Required work>
A. Translate into Spanish this sentence from the text on Border pipe repertoire below: "The music was published as The Master Piper in 1995 with a new edition in 2002."
B. Write the next part of the text on Border pipe repertoire below, starting after its last sentence.

Text>
▽

Dragonfly Music
Dragonfly

Home

Matt Seattle

Border Pipes for Weddings

Performance

Publications

Repertoire

Sheet Music

Gallery

E-mail

Bullrushes
 


Repertoire

Border pipes have been enthusiastically taken up by many leading Highland pipers as a quieter and more group-friendly alternative to Highland pipes. Many of these players make great music, but they are not, and do not claim to be, Border pipers. Matt's concern is with the repertoire and style - past, present and future - that are specific to the Border pipes and their culture. More than any other piper today, he has given his attention to researching and developing the Border repertoire, a task which he presently sees as having five aspects.

1 - Tradition

Seeking, identifying and disseminating the traditional Border repertoire. Inspired by the vision and pioneering work of Gordon Mooney, Matt sought out more Border pipe music and in 1995 was rewarded with the rediscovery of the William Dixon tune book of 1733. Made in Northumberland or possibly Newcastle, this is an accurate record of a cross-border repertoire at a time when the tradition was at its peak. The music was published as The Master Piper in 1995 with a new edition in 2002.

△

Provided information>
▽

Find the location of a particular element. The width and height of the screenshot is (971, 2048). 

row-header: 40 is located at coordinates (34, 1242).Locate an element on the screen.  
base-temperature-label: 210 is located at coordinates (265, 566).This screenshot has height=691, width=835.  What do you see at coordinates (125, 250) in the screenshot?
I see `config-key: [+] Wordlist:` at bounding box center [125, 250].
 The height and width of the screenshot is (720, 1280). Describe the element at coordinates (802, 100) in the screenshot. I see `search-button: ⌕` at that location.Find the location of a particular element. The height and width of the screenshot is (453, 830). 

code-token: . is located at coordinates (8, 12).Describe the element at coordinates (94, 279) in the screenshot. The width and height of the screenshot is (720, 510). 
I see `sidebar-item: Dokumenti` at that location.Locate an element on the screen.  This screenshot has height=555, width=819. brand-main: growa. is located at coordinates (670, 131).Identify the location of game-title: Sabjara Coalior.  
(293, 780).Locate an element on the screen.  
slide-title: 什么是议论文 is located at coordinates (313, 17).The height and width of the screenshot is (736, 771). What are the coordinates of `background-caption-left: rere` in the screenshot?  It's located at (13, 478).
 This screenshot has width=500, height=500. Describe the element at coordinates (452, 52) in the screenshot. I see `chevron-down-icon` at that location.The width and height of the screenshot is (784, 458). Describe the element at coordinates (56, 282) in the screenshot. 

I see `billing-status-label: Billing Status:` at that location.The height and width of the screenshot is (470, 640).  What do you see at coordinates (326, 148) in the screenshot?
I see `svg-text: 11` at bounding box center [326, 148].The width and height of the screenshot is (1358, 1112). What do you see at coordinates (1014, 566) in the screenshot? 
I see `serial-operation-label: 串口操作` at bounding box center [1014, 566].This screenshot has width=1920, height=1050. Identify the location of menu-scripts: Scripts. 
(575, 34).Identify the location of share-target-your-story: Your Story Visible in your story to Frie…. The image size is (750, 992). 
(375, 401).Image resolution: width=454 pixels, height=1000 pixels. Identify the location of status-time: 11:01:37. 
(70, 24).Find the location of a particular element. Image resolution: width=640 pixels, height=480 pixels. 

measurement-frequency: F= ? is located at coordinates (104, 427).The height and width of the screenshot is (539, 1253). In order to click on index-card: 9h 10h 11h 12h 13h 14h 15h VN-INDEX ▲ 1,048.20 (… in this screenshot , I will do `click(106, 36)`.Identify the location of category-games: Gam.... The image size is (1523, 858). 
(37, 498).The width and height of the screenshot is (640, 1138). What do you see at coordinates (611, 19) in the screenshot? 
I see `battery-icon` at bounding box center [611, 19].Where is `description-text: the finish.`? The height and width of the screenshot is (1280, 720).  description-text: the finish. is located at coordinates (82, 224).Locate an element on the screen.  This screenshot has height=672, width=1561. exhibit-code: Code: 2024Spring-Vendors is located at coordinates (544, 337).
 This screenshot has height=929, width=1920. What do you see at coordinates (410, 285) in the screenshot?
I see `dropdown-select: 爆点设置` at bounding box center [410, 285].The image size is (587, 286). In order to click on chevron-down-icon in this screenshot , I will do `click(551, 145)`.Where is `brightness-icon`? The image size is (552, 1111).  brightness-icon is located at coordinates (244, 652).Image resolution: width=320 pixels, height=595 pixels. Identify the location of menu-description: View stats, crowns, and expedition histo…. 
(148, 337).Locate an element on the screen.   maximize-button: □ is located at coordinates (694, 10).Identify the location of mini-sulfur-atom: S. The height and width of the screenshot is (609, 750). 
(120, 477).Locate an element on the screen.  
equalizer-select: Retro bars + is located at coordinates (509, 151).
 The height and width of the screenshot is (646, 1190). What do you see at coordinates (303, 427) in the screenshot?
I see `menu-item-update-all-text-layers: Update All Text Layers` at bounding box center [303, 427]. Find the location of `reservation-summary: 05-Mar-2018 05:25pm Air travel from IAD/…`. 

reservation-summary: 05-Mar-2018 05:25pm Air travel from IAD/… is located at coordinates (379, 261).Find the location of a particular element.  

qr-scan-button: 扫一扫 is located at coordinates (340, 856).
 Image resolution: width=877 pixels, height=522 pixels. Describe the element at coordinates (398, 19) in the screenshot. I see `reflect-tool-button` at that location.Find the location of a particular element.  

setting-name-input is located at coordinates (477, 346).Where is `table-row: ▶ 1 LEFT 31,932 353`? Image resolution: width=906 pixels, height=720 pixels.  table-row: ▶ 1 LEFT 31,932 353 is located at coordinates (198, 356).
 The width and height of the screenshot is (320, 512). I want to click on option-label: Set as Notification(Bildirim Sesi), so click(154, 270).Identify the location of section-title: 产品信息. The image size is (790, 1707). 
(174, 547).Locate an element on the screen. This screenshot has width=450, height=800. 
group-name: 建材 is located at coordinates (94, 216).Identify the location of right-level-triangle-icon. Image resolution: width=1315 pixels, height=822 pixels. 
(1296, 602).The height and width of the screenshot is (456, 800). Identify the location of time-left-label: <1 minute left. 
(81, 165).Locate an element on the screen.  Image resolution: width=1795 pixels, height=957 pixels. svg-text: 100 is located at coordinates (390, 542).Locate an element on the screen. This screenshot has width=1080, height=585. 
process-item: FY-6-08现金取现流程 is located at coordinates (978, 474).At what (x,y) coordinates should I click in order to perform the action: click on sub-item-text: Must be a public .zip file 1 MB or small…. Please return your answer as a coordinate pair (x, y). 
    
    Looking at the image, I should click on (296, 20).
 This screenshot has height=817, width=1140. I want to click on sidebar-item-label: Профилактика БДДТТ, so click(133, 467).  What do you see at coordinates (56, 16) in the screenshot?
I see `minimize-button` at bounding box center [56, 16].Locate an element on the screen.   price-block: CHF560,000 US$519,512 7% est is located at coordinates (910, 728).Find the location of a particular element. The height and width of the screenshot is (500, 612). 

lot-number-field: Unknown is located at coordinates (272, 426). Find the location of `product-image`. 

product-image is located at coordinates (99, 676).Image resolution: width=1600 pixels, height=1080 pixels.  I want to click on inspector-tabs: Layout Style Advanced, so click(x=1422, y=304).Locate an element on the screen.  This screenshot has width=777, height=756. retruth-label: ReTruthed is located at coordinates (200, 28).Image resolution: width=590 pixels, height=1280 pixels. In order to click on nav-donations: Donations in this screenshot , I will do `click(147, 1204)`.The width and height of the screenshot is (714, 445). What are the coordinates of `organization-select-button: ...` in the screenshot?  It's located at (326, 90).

△

Results of the tasks>
A. La música se publicó como The Master Piper en 1995, con una nueva edición en 2002.

B.
2 - Composition

Matt's best known pipe tune is Lindisfarne, composed in 1990 before he took up the pipes. It has been recorded by Matt, by Gordon Mooney and by Kathryn Tickell. The KT recording on which Kathryn played fiddle and Matt played pipes was used in 1999 for a TV commercial for McDonald's featuring Newcastle United's Alan Shearer.

Matt has composed many more pipe and fiddle tunes, eight featuring on the Border Seasons CD and five on the Border Directors CD. In addition he did nine of the twelve string arrangements on Border Seasons.

Other musicians who have recorded Matt's compositions include fiddler Pete Clark, lutenist Rob MacKillop, The Blackford Fiddle Group (Scotland), piper Jim McGillivray (Canada), and Nomos (Ireland).

3 - Arrangement

Matt's researches have made him very aware that traditional pipe tunes are not fixed entities, but evolve under the hands of different players in different places at different times, each putting their own stamp on the music and forming part of a chain across time and space.

Matt continues the Border tradition of composing variations to traditional pipe tunes, and though he has never tried to conceal his own contributions they have often been taken for traditional.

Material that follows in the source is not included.